Information shown:
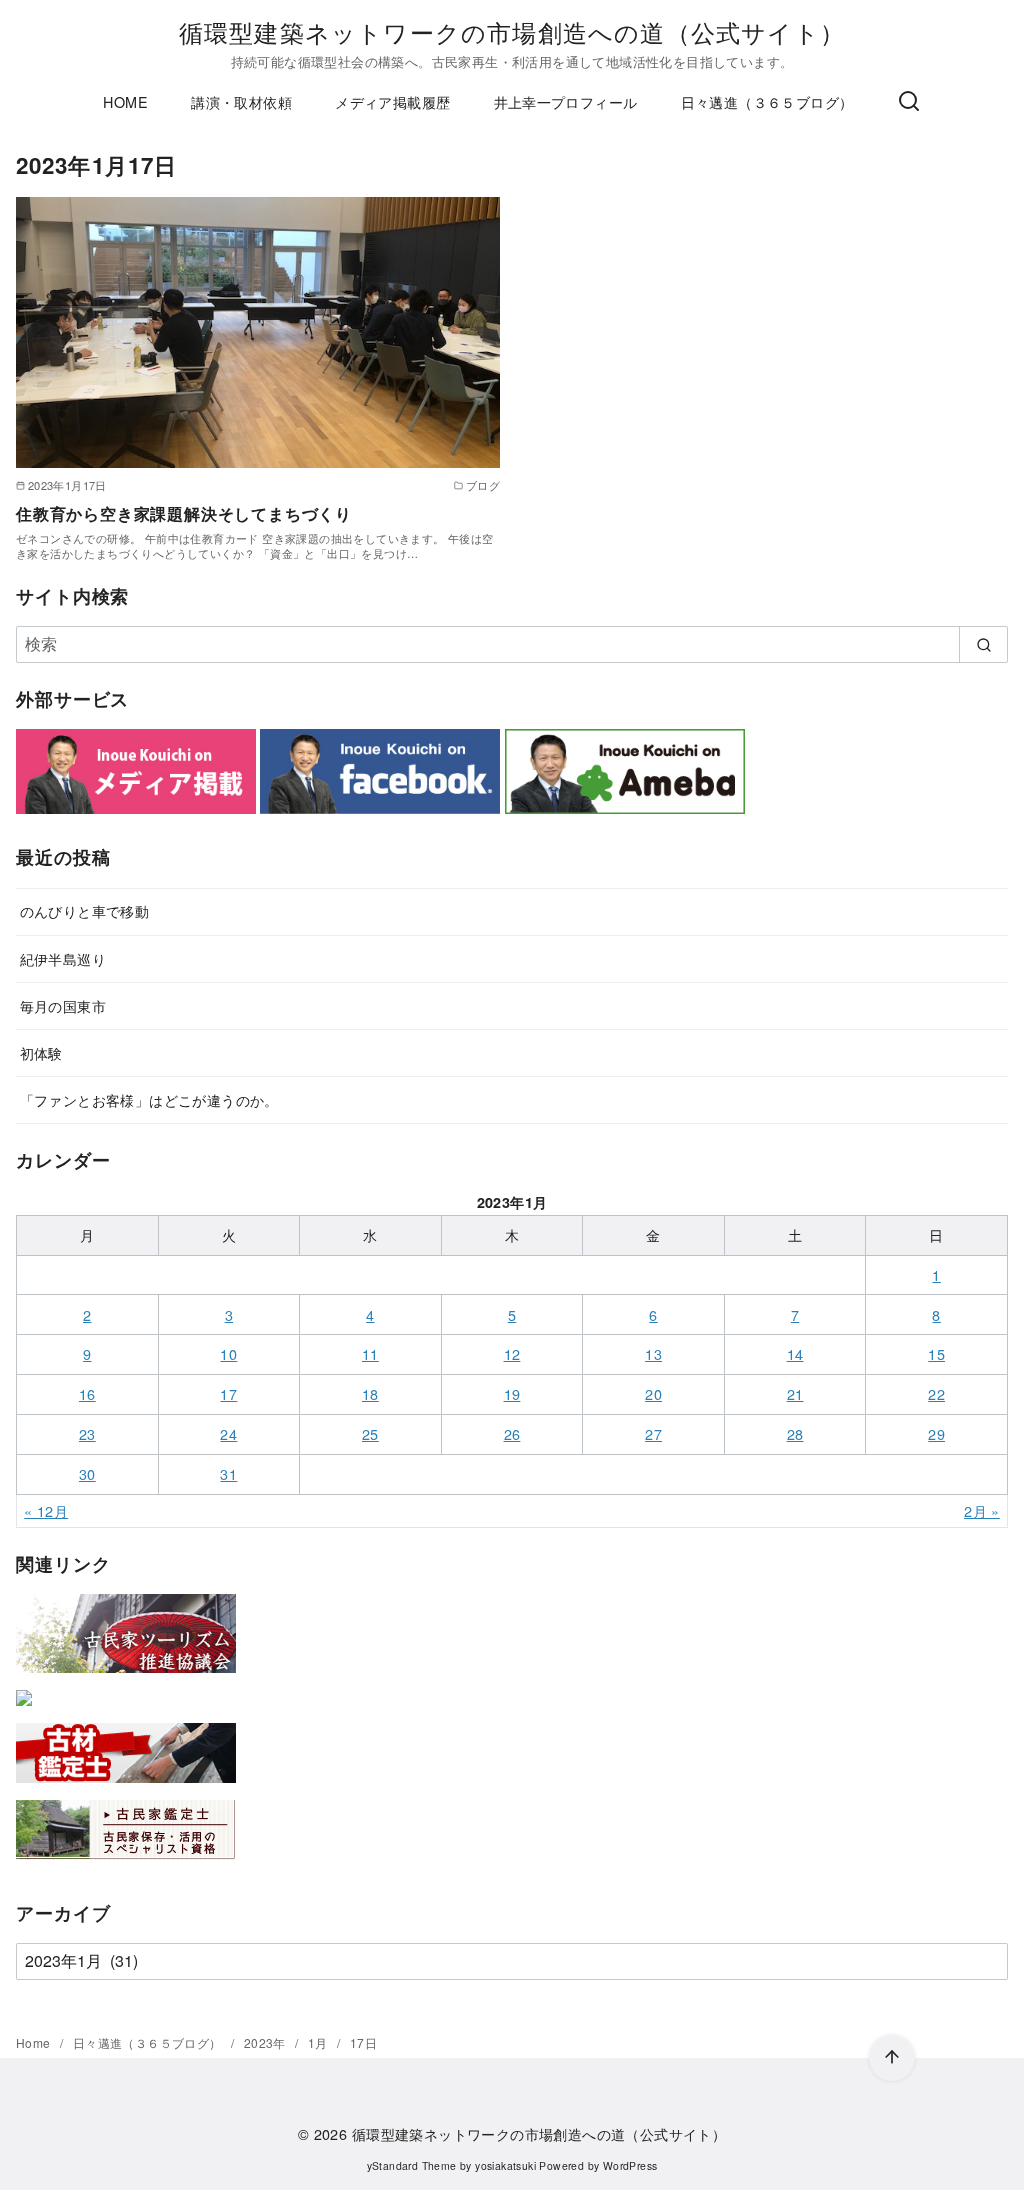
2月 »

---

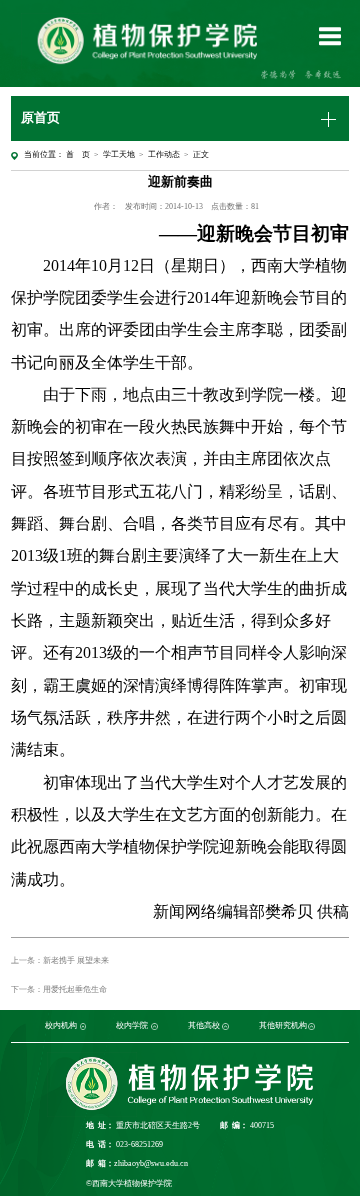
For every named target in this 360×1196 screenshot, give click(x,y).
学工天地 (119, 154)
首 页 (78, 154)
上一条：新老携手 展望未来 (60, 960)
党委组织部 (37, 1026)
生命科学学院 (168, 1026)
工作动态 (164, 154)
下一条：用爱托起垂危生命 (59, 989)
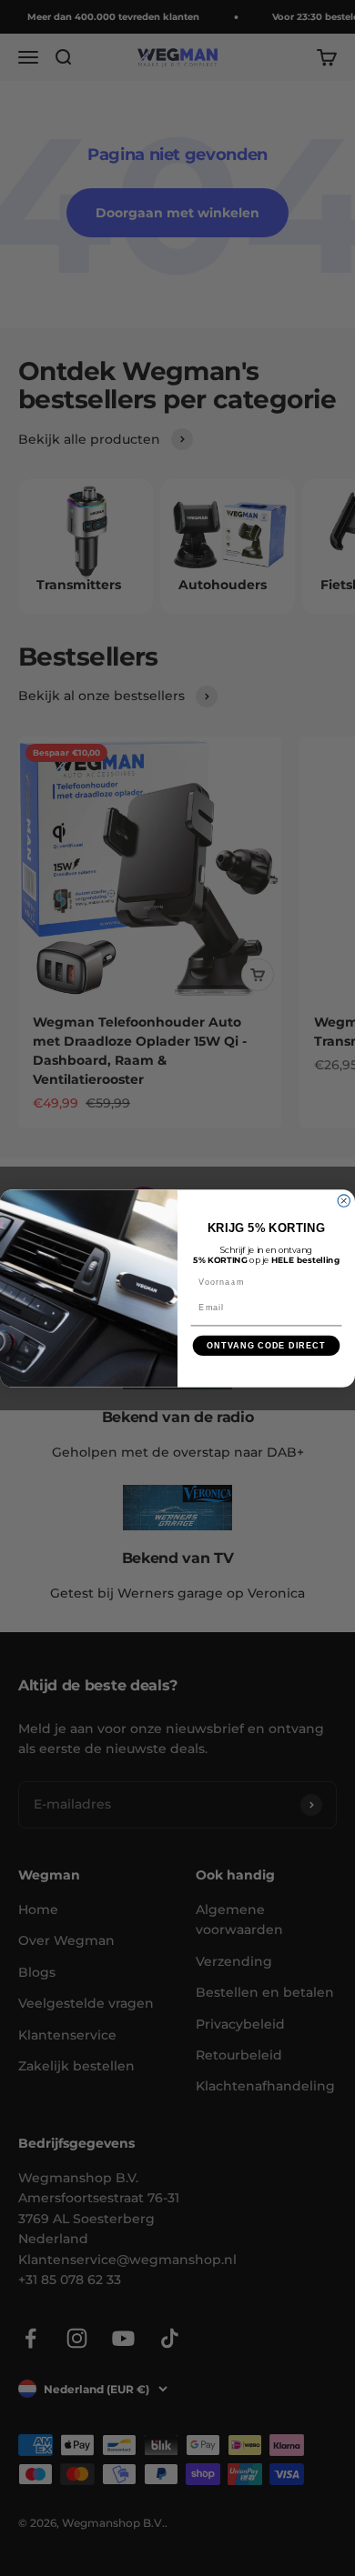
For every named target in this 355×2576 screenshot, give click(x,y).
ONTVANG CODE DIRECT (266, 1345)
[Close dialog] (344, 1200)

The problem: In the records above, everything from the line with "下一条：用爱托起垂危生命 (59, 989)" down to the line with "[Close dialog] (344, 1200)" must be duplicated exactly, both lines kept. Leave no pictures in.

Written reply:
下一条：用爱托起垂危生命 (59, 989)
For every named target in this 355×2576 screenshot, give click(x,y).
ONTVANG CODE DIRECT (266, 1345)
[Close dialog] (344, 1200)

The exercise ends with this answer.